Ni lo que le recordaba.
- Serías una gran ayuda para la agencia, para la gente de este país – Justo trataba de sonar convincente, aunque sabía que predicaba en el desierto. – Esta primavera una pareja de agentes se hizo cargo de un caso muy complicado, con cuatro demonios muy poderosos implicados: hubo varios muertos y un horrible espectáculo en una playa de Santander: si tú hubieras estado vinculado a ese caso seguro que se habría resuelto de otra forma. Contigo podríamos resolver los casos mucho antes, salvar más vidas....
- Ya lo hago ahora.
- Lo haces, lo haces muy bien, pero tú también podrías ayudarte si te unes a la agencia – siguió Justo Díaz. – Te aprovecharías de nuestras infraestructuras, de nuestros equipos y de nuestros recursos. Sería un beneficio mutuo....

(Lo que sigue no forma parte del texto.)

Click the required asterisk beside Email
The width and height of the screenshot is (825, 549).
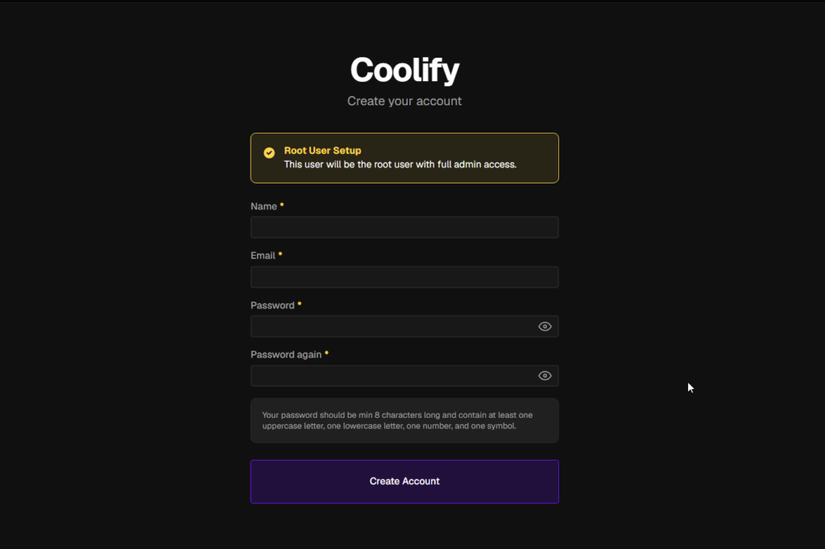tap(280, 254)

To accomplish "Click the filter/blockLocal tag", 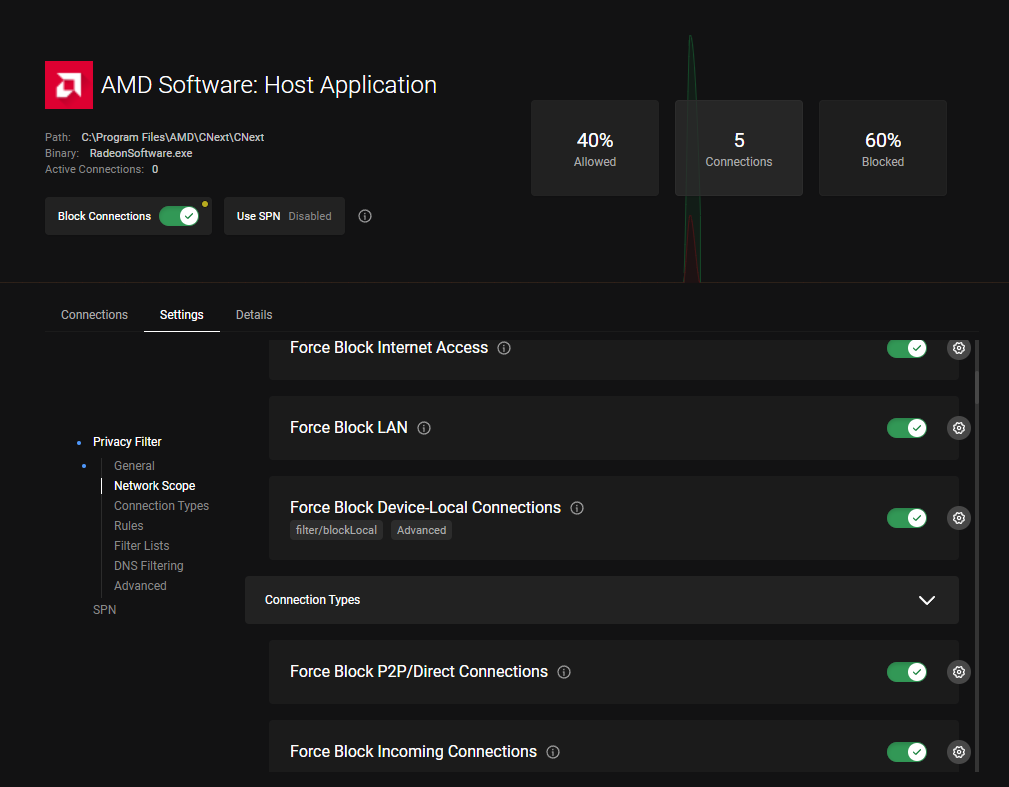I will point(336,530).
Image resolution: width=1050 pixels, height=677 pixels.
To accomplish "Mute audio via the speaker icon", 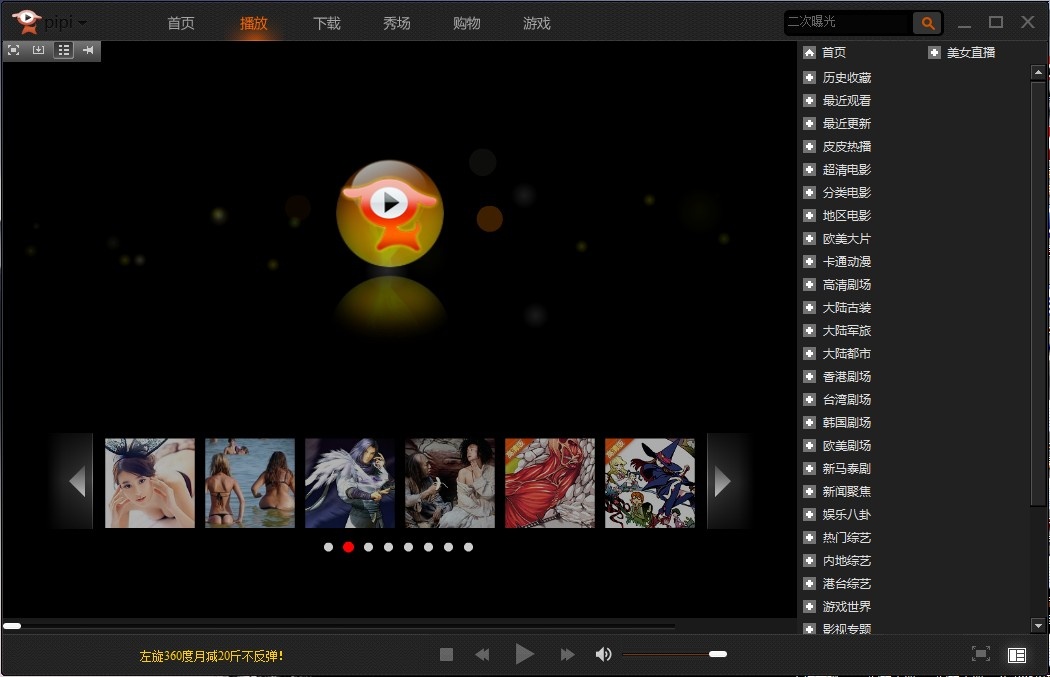I will tap(603, 655).
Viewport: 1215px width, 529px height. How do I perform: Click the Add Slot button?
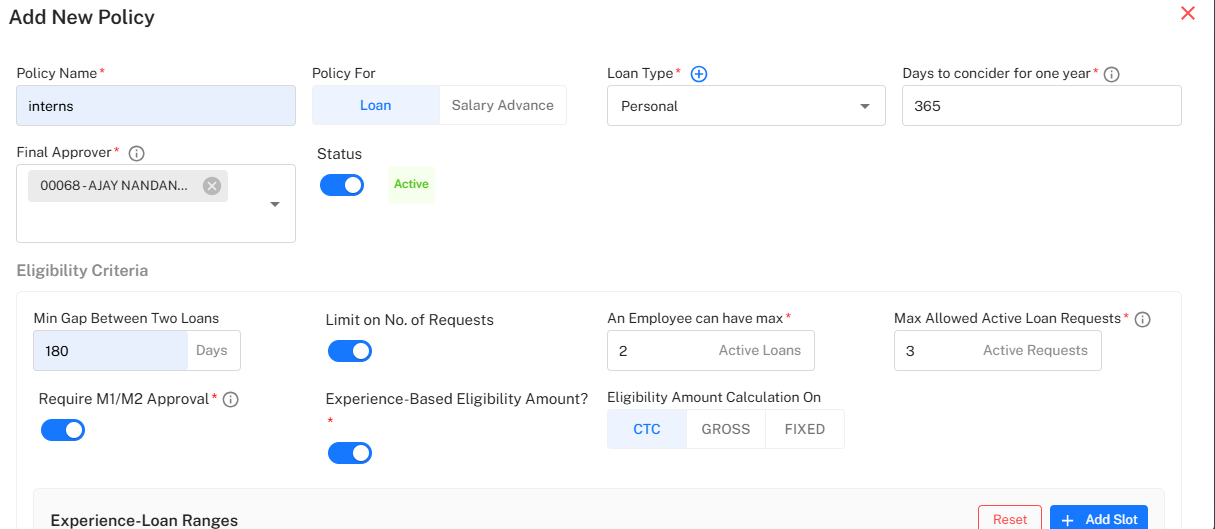pos(1098,519)
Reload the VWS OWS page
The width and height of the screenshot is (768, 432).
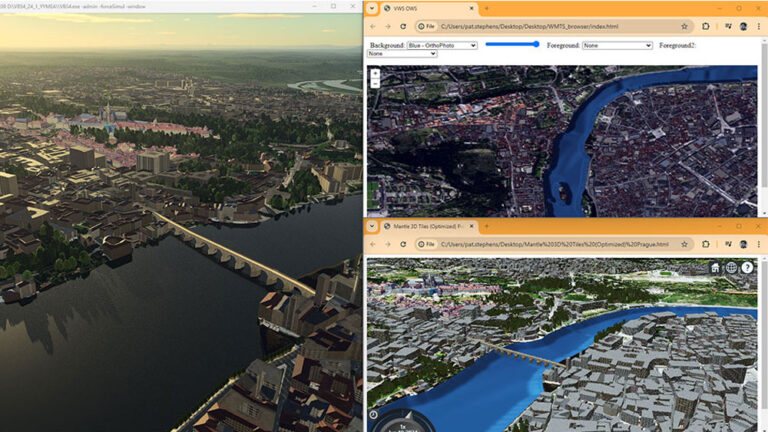click(x=403, y=26)
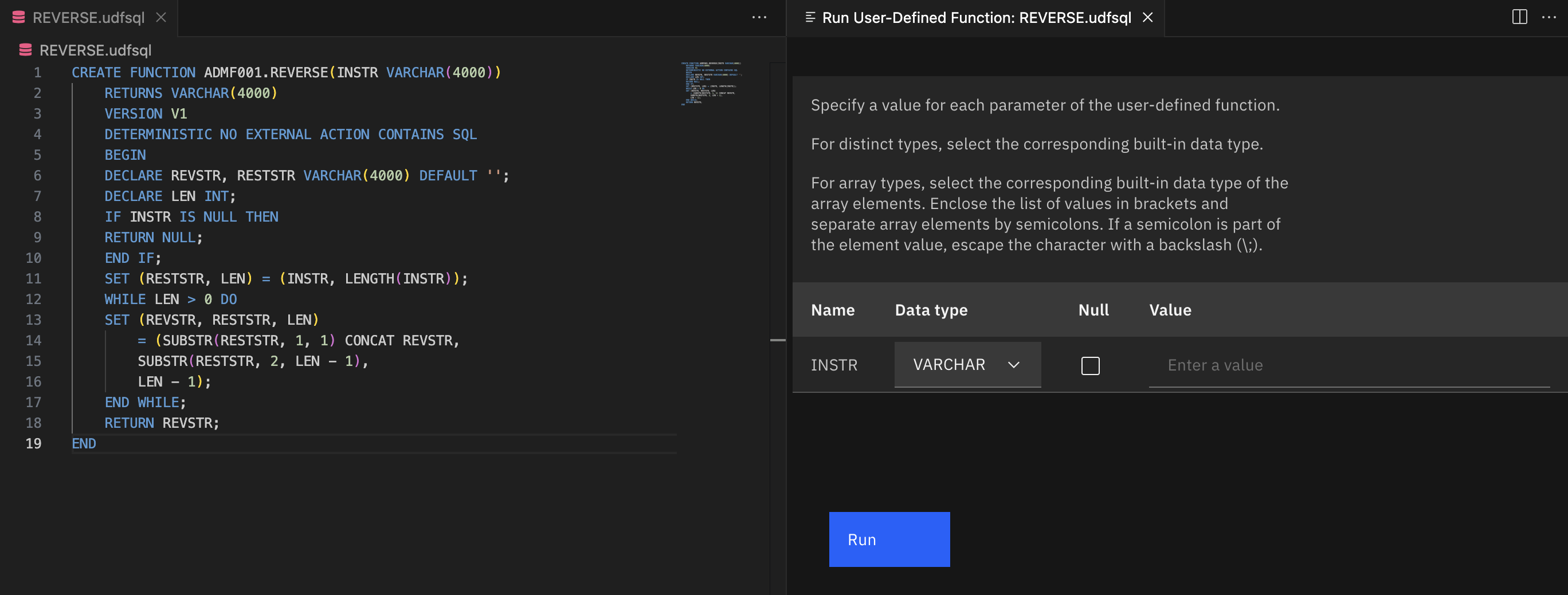
Task: Split the editor using the split icon
Action: pos(1519,18)

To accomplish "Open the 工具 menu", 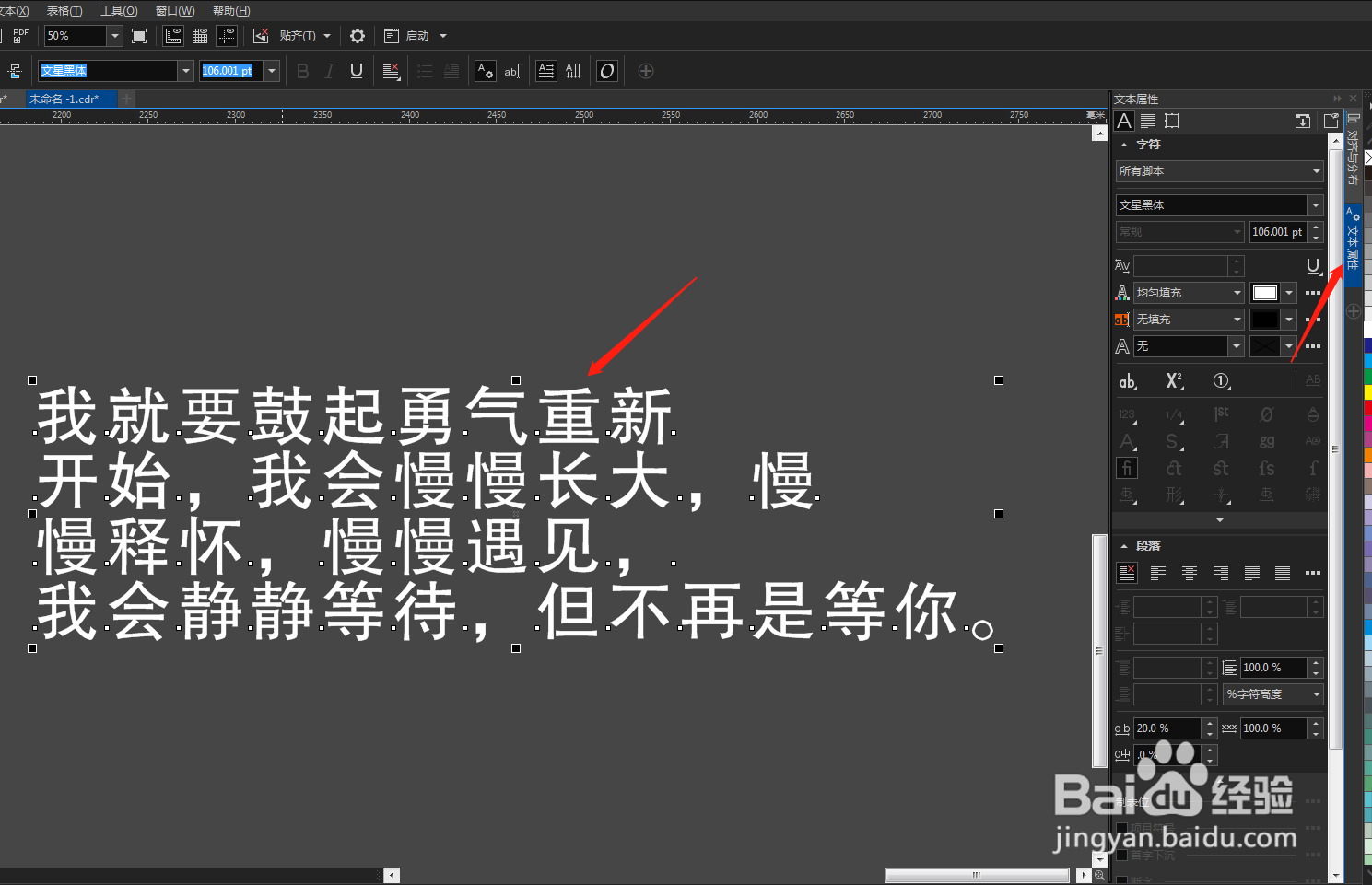I will [x=118, y=10].
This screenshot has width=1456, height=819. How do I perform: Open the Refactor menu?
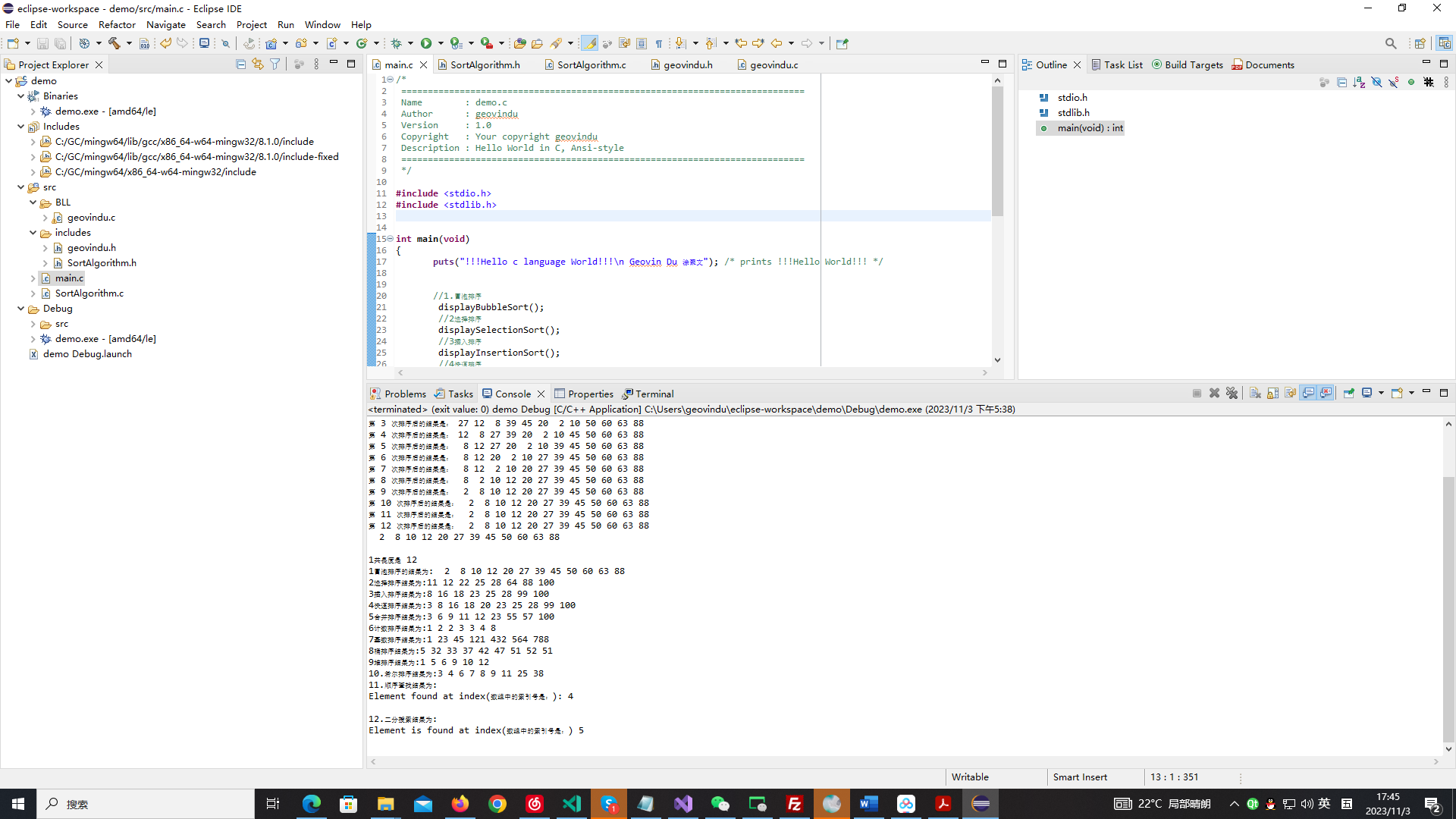point(117,24)
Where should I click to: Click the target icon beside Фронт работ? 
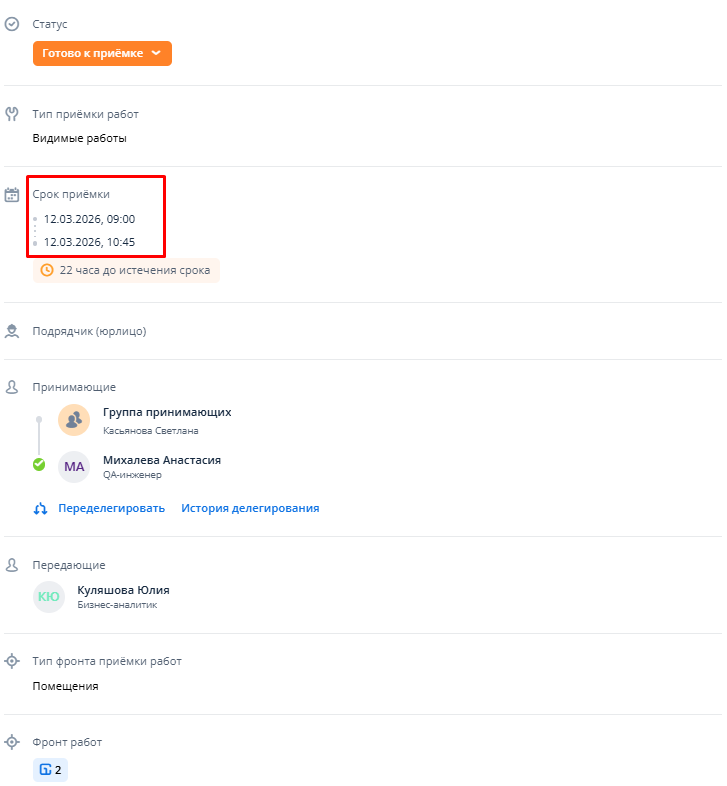click(12, 742)
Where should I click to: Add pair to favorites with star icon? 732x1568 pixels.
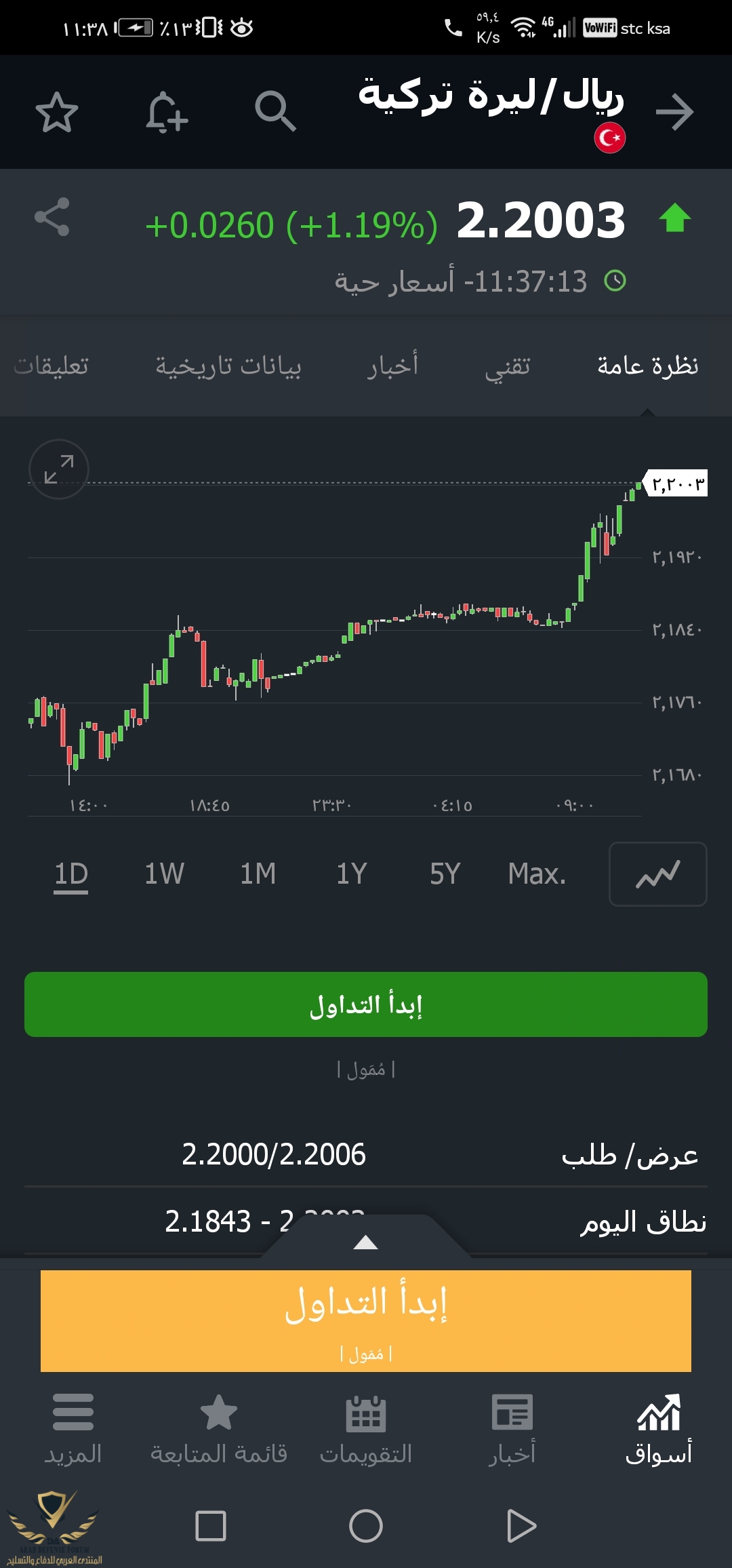pyautogui.click(x=57, y=112)
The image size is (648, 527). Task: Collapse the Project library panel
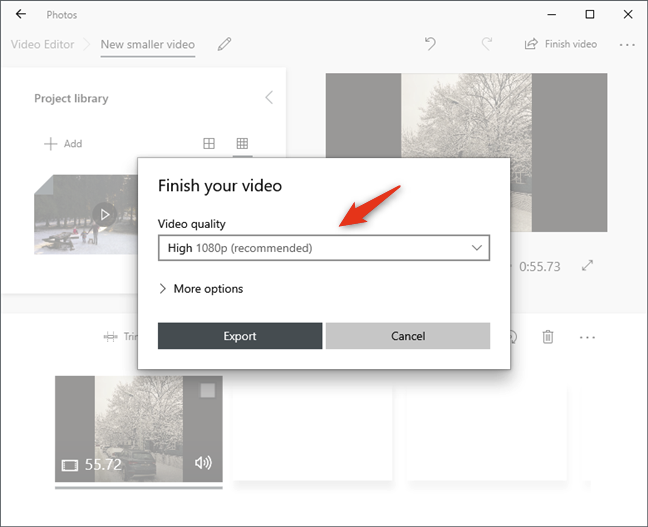pyautogui.click(x=268, y=98)
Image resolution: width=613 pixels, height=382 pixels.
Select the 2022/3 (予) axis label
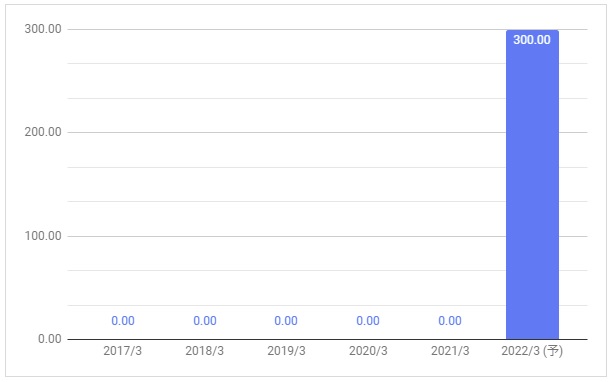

- Ya tengo todo lo que necesito – Lucas se encogió de hombros. – Tengo amigos y proveedores que me lo consiguen.
- Ya, pero los cachivaches que llevan nuestros agentes son legales: si la policía te registra y encuentra los dispositivos que usas te los requisarían....
- Primero tienen que cogerme – replicó Lucas, cabezón, con la lógica de un chico de quince años. A menudo le parecía regresar justo a esa dolorosa edad cuando estaba con Justo Díaz Prieto.
- Hazlo por ti, por nadie más – gastó el último cartucho el hombre mayor, sentándose en el sofá que había al lado del sillón que ocupaba Lucas. – Dedícate a esto, pero dentro de la agencia, de forma institucional. Conseguirás más méritos y podrás hacer mejor tu trabajo. Aprovecharás ese “don” que tienes....
- ¿“Don”? Yo prefiero llamarlo “maldición”....
- Tu padre estaría orgulloso al ver cómo te sobrepones a él y cómo lo utilizas en tu beneficio – opinó Justo, con voz cariñosa y amable.
- Mi padre está muerto y no podemos saber qué opinaría de mí ni de mi “anomalía” – repuso Lucas, con rabia. No hacia Justo, sino hacia sí mismo y su situación. – Y si estuviera vivo quizá no estaría orgulloso de mis poderes, porque probablemente no los tendría: empecé a ver monstruos y fantasmas cuando él murió. Recuérdelo, yo estaba allí, lo vi morir....
- Lo recuerdo perfectamente – dijo Justo, con pena. – Yo también estaba allí cuando murió tu padre. Y a menudo desearía que ninguno de nosotros hubiera estado allí aquella fatídica noche, incluido tu padre.
Lucas se mantuvo en silencio, callado y ceñudo, con cara enfadada. Mantuvo la mirada de Justo Díaz un momento y después se cruzó de brazos en el sillón y miró hacia la pared.
- Gracias por su propuesta, pero prefiero seguir por libre – dijo, obviando el final de la conversación. – Pensaba que ya estaba jubilado, pero veo que la agencia sigue utilizándole para el trabajo sucio....
Justo Díaz Prieto suspiró, se levantó del sofá y se puso el sombrero de nuevo. Se pasó la mano por el poblado bigote antes de hablar.
- No he venido aquí por orden de la agencia, hijo. He venido porque me preocupó tu madre el otro día – explicó, acercándose con pasos tranquilos a la puerta de salida. Se dio la vuelta y miró a Lucas desde allí. – En serio, visita a tu madre. Se alegró mucho cuando volviste a España después de años de viajes. No la dejes de lado....
Lucas Barrios se tragó la respuesta grosera automática que había estado a punto de dedicarle a Justo Díaz. En realidad el hombre tenía razón.
- No la he dejado de lado, pero iré a verla más a menudo....
Justo Díaz sonrió, asintiendo, se dio la vuelta y abrió la puerta. Antes de salir se giró un poco.
- Cuídate, hijo.... – se despidió. Después se volvió hacia afuera, salió y cerró la puerta a su espalda. Lucas escuchó sus pasos en las escaleras, cada vez más sordos y alejados.
Sólo entonces, cuando estuvo completamente seguro de que ya estaba solo con sus fantasmas, se echó a llorar.
Tranquila y mansamente, dejando que las lágrimas le cayeran por las mejillas y le dibujaran surcos húmedos.